In 2018, the writer Christopher Richard Barker and the musician Mick Harvey sought to collate for the first time all known versions of songs derived from the late poet’s work in their project, "The Fall & Rise Of Edgar Bourchier and the Horrors of War". Mr Preminger’s granddaughter kindly loaned them her grandfather’s original musical scores so that they could finally be heard, and to this they added material by The Moon Lepers et al plus one spoken-word piece and two further new songs – these latter three items having been specially created for the project (‘I Am The Messenger’, ‘The Lost Bastard Son Of War’ and ‘The Eternal Black Darkness Of My Death’), all drawn from the original poetry. They created a single thematic concept album which capitalised upon the serendipitous connection between Saul Preminger and David Bowie by paying homage to the latter’s seminal Ziggy Stardust concept album in the naming of their own title. According to that album's introduction, the work seeks to convey something of the powerful ‘secret hidden messages’ that so obsessed the tragically fêted young poet, concluding with these words: 

"Just as a sprawling nebulous fog upon the bleak and blasted tenebrous waste of No Man’s Land might abruptly muster into a near-distinct phantasmal form, The Fall and Rise of Edgar Bourchier and the Horrors of War also hopefully seeks to create a vivid if fleeting identity for this sadly Unknown Poet."

And so the legend lives on. 

(1) Refer correspondence between Molly Bourchier and Edgar held at Stowborough Library.

(2) Unpublished meeting notes, Aristolelian Society journal, 1914-15.

(3) Memoirs Of An Unreliable Narrator by A.C. Benson, unpublished mss., held at Magdalene College.

(4) Refer E.B.'s teenage diary, held at Stowborough College. 

(5) Two contemporary letters from Sassoon to his former tutor W.L. Mollison mention an ‘E.B’, ref. Cambridge University Library, Box J3/2.

(6) Refer Commonwealth & War Graves Commission.

(7) There are references to this incident in the British Army WW1 War Service Record but alas the originals were among the so-called two million “Burnt Records” lost during a bombing raid during WW2.

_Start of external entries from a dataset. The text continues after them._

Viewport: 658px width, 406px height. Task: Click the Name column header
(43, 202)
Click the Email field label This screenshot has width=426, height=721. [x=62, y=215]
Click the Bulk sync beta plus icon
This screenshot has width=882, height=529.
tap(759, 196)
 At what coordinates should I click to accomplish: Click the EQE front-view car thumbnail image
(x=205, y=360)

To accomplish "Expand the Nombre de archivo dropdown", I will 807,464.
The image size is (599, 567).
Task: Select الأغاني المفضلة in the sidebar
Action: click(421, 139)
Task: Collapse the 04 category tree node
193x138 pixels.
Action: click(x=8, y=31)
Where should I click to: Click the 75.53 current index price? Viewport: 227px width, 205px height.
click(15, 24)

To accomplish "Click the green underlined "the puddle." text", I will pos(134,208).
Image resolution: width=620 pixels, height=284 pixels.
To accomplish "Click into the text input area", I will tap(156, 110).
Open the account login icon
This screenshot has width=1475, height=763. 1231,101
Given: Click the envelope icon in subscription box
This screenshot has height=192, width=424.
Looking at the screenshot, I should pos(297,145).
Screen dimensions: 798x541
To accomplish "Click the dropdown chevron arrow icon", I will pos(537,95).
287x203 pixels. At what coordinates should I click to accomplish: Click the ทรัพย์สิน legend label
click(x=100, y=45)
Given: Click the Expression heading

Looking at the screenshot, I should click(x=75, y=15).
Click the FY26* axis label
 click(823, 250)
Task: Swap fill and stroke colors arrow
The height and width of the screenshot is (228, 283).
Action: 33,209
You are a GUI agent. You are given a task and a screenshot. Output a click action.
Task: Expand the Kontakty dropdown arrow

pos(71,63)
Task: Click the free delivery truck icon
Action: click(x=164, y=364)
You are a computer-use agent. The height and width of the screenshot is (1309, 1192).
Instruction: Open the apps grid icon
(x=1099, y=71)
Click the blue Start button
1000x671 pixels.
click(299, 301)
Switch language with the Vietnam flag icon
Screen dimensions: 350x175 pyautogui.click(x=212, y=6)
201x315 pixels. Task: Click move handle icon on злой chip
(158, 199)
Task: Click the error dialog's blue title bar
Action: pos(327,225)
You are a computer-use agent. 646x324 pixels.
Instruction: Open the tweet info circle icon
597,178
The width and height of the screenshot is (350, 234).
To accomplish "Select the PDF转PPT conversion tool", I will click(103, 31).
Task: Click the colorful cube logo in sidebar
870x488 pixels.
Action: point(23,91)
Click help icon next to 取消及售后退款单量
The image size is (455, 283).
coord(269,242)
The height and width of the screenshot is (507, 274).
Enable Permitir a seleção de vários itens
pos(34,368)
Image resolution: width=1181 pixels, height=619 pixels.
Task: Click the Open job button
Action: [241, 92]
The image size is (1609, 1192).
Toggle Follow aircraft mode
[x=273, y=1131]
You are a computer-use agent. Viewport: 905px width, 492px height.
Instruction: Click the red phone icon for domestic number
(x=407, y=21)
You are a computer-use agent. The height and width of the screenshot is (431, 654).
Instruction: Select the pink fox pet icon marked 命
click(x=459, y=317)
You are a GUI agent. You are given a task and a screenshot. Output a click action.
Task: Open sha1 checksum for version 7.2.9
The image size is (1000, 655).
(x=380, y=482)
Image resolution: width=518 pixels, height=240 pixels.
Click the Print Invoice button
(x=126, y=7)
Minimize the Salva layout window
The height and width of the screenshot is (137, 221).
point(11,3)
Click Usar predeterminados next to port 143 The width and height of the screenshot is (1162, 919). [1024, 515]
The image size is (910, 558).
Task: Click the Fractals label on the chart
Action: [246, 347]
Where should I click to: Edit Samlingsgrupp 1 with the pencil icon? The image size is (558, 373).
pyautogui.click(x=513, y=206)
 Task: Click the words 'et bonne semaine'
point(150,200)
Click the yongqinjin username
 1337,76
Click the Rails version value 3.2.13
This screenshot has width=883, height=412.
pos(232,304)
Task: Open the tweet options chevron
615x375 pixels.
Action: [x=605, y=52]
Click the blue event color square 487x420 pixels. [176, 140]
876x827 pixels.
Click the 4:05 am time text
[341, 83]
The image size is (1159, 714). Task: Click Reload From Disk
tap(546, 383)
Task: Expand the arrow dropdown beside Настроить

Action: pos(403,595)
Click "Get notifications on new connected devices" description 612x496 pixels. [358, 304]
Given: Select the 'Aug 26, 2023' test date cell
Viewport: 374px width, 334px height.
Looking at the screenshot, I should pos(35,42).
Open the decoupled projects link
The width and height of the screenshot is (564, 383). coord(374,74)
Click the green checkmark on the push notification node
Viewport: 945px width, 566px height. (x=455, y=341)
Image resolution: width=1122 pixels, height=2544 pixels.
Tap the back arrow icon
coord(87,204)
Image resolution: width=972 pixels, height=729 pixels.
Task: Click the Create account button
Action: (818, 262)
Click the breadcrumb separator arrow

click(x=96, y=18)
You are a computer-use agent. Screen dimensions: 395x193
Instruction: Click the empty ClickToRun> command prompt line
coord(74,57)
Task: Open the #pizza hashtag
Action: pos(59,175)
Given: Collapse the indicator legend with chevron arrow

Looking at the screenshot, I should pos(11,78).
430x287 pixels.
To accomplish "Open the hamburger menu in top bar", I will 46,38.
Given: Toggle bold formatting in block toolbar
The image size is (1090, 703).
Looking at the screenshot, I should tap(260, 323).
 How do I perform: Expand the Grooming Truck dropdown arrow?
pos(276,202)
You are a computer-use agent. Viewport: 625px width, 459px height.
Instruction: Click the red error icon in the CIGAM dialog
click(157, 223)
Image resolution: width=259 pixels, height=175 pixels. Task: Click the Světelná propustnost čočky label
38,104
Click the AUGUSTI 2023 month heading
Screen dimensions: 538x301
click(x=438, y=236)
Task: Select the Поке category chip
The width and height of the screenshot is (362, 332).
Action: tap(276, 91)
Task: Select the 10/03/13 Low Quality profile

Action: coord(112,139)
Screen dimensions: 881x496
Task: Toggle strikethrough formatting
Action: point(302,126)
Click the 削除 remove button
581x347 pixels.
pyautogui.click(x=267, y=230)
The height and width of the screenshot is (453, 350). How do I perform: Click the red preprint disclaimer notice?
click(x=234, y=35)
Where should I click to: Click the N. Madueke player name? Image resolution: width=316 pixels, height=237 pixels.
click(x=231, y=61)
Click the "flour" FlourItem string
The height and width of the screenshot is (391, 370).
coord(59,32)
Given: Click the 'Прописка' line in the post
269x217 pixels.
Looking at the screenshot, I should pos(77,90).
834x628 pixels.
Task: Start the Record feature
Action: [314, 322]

(8) Refer to the poem and song ‘Everything Is A Secret Hidden Message’.

(9) Bourchier’s section commander was later stripped of his rank, medals and commendations for writing a critical letter to the editor of The Times which was intercepted and destroyed by the War Office before it could be published. He subsequently passed away in the late 1930s, broken and impoverished. At the specific request of his descendants, who have yet to receive an apology for this incident, his identity has been withheld.

(10) Unpublished letters held at Stowborough College; refer Magda Squires, librarian.

(11) Tedious Brief Reminiscences by Elkin Matthews, ibid.

(12) Unpublished letter, Stowborough College, ibid.

(13) The Darkling Fields Of Stowborough & Other Melancholy Reflections, Olympia Press, n.d. (Paris, 1965).

(14) The Tatler (1967) and various contemporary newspapers.

(15) No known connection with Eddie James ‘Son’ House, Jnr (1902-1988), the noted blues singer.

(16) Notebooks in the possession of Madeleine Abandon-Preminger.

(17) Papers held by the Otto Dix Foundation, Chauvigny, France.